### [Work order]
Reproduce all entries precisely, down to the last character.

——————

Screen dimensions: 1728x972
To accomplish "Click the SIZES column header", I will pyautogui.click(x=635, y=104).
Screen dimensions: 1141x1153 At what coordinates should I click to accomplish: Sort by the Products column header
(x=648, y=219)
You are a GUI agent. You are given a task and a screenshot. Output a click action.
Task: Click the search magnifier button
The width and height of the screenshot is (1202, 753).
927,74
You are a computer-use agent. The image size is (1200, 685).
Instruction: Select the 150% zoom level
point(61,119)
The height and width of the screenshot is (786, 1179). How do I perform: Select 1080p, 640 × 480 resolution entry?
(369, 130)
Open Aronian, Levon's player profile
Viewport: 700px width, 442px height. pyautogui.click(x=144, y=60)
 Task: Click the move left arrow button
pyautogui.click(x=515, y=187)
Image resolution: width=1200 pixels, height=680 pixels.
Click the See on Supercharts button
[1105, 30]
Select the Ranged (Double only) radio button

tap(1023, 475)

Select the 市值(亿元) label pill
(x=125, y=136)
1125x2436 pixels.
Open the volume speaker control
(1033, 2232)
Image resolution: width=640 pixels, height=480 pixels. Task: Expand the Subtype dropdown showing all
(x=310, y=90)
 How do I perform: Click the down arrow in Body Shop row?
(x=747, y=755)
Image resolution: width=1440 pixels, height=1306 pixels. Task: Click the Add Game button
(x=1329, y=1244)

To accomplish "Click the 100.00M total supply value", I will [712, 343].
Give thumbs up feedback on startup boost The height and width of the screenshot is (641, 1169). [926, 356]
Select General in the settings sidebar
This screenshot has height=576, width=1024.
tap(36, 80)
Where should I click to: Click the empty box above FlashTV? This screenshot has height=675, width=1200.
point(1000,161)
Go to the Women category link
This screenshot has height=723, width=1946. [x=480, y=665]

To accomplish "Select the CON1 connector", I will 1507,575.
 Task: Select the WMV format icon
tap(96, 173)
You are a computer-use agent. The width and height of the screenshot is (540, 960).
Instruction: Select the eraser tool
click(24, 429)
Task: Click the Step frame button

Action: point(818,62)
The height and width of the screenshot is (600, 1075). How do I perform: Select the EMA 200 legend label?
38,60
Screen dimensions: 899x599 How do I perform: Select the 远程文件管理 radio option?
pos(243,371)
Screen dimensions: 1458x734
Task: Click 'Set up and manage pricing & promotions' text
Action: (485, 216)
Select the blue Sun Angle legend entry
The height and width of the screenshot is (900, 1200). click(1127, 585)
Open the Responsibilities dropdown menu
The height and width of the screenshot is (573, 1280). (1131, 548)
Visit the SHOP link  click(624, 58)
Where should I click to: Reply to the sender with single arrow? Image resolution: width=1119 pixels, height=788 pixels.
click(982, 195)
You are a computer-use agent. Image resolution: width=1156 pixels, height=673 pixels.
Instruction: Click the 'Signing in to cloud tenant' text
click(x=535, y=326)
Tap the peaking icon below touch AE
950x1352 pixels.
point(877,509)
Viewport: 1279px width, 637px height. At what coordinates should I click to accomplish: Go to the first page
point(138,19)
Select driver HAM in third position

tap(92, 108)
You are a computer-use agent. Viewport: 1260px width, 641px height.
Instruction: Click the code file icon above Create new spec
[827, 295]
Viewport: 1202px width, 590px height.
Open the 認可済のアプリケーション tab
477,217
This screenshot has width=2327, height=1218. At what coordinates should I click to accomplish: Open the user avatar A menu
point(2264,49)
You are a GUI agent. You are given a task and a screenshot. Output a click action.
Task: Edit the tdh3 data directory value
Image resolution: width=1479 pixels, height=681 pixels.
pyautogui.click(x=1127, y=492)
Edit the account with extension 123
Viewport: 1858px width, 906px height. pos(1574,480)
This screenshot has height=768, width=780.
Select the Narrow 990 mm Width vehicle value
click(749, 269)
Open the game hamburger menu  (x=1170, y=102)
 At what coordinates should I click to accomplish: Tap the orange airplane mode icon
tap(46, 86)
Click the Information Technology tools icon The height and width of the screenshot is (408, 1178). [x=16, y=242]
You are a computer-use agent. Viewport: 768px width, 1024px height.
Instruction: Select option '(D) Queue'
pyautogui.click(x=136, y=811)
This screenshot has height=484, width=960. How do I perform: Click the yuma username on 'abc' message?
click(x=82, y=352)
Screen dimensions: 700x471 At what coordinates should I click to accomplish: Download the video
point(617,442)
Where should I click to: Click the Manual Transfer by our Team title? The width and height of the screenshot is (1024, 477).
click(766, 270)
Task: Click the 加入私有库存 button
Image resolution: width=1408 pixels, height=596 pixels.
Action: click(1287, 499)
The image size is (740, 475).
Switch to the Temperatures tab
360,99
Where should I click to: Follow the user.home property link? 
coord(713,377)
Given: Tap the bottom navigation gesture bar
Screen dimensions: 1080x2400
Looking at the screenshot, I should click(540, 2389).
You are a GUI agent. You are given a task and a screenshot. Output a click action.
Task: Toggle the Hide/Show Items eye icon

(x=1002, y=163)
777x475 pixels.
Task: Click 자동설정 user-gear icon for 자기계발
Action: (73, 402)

——————

### [Finished exercise]
Screen dimensions: 1728x972
To accomplish "Click the SIZES column header", I will pyautogui.click(x=635, y=104).
Screen dimensions: 1141x1153 At what coordinates should I click to accomplish: Sort by the Products column header
(x=648, y=219)
You are a GUI agent. You are given a task and a screenshot. Output a click action.
Task: Click the search magnifier button
The width and height of the screenshot is (1202, 753).
927,74
You are a computer-use agent. The image size is (1200, 685).
Instruction: Select the 150% zoom level
point(61,119)
The height and width of the screenshot is (786, 1179). How do I perform: Select 1080p, 640 × 480 resolution entry?
(369, 130)
Open Aronian, Levon's player profile
Viewport: 700px width, 442px height. pyautogui.click(x=144, y=60)
 Task: Click the move left arrow button
pyautogui.click(x=515, y=187)
Image resolution: width=1200 pixels, height=680 pixels.
Click the See on Supercharts button
[1105, 30]
Select the Ranged (Double only) radio button

tap(1023, 475)

Select the 市值(亿元) label pill
(x=125, y=136)
1125x2436 pixels.
Open the volume speaker control
(1033, 2232)
Image resolution: width=640 pixels, height=480 pixels. Task: Expand the Subtype dropdown showing all
(x=310, y=90)
 How do I perform: Click the down arrow in Body Shop row?
(x=747, y=755)
Image resolution: width=1440 pixels, height=1306 pixels. Task: Click the Add Game button
(x=1329, y=1244)

To accomplish "Click the 100.00M total supply value", I will [712, 343].
Give thumbs up feedback on startup boost The height and width of the screenshot is (641, 1169). [926, 356]
Select General in the settings sidebar
This screenshot has height=576, width=1024.
tap(36, 80)
Where should I click to: Click the empty box above FlashTV? This screenshot has height=675, width=1200.
point(1000,161)
Go to the Women category link
This screenshot has height=723, width=1946. [x=480, y=665]

To accomplish "Select the CON1 connector", I will 1507,575.
 Task: Select the WMV format icon
tap(96, 173)
You are a computer-use agent. The width and height of the screenshot is (540, 960).
Instruction: Select the eraser tool
click(24, 429)
Task: Click the Step frame button

Action: point(818,62)
The height and width of the screenshot is (600, 1075). How do I perform: Select the EMA 200 legend label?
38,60
Screen dimensions: 899x599 How do I perform: Select the 远程文件管理 radio option?
pos(243,371)
Screen dimensions: 1458x734
Task: Click 'Set up and manage pricing & promotions' text
Action: (485, 216)
Select the blue Sun Angle legend entry
The height and width of the screenshot is (900, 1200). click(1127, 585)
Open the Responsibilities dropdown menu
The height and width of the screenshot is (573, 1280). (1131, 548)
Visit the SHOP link  click(624, 58)
Where should I click to: Reply to the sender with single arrow? Image resolution: width=1119 pixels, height=788 pixels.
click(982, 195)
You are a computer-use agent. Image resolution: width=1156 pixels, height=673 pixels.
Instruction: Click the 'Signing in to cloud tenant' text
click(x=535, y=326)
Tap the peaking icon below touch AE
950x1352 pixels.
point(877,509)
Viewport: 1279px width, 637px height. At what coordinates should I click to accomplish: Go to the first page
point(138,19)
Select driver HAM in third position

tap(92, 108)
You are a computer-use agent. Viewport: 1260px width, 641px height.
Instruction: Click the code file icon above Create new spec
[827, 295]
Viewport: 1202px width, 590px height.
Open the 認可済のアプリケーション tab
477,217
This screenshot has width=2327, height=1218. At what coordinates should I click to accomplish: Open the user avatar A menu
point(2264,49)
You are a GUI agent. You are given a task and a screenshot. Output a click action.
Task: Edit the tdh3 data directory value
Image resolution: width=1479 pixels, height=681 pixels.
pyautogui.click(x=1127, y=492)
Edit the account with extension 123
Viewport: 1858px width, 906px height. pos(1574,480)
This screenshot has height=768, width=780.
Select the Narrow 990 mm Width vehicle value
click(749, 269)
Open the game hamburger menu  (x=1170, y=102)
 At what coordinates should I click to accomplish: Tap the orange airplane mode icon
tap(46, 86)
Click the Information Technology tools icon The height and width of the screenshot is (408, 1178). [x=16, y=242]
You are a computer-use agent. Viewport: 768px width, 1024px height.
Instruction: Select option '(D) Queue'
pyautogui.click(x=136, y=811)
This screenshot has height=484, width=960. How do I perform: Click the yuma username on 'abc' message?
click(x=82, y=352)
Screen dimensions: 700x471 At what coordinates should I click to accomplish: Download the video
point(617,442)
Where should I click to: Click the Manual Transfer by our Team title? The width and height of the screenshot is (1024, 477).
click(766, 270)
Task: Click the 加入私有库存 button
Image resolution: width=1408 pixels, height=596 pixels.
Action: click(1287, 499)
The image size is (740, 475).
Switch to the Temperatures tab
360,99
Where should I click to: Follow the user.home property link? 
coord(713,377)
Given: Tap the bottom navigation gesture bar
Screen dimensions: 1080x2400
Looking at the screenshot, I should click(540, 2389).
You are a GUI agent. You are given a task and a screenshot. Output a click action.
Task: Toggle the Hide/Show Items eye icon

(x=1002, y=163)
777x475 pixels.
Task: Click 자동설정 user-gear icon for 자기계발
Action: (73, 402)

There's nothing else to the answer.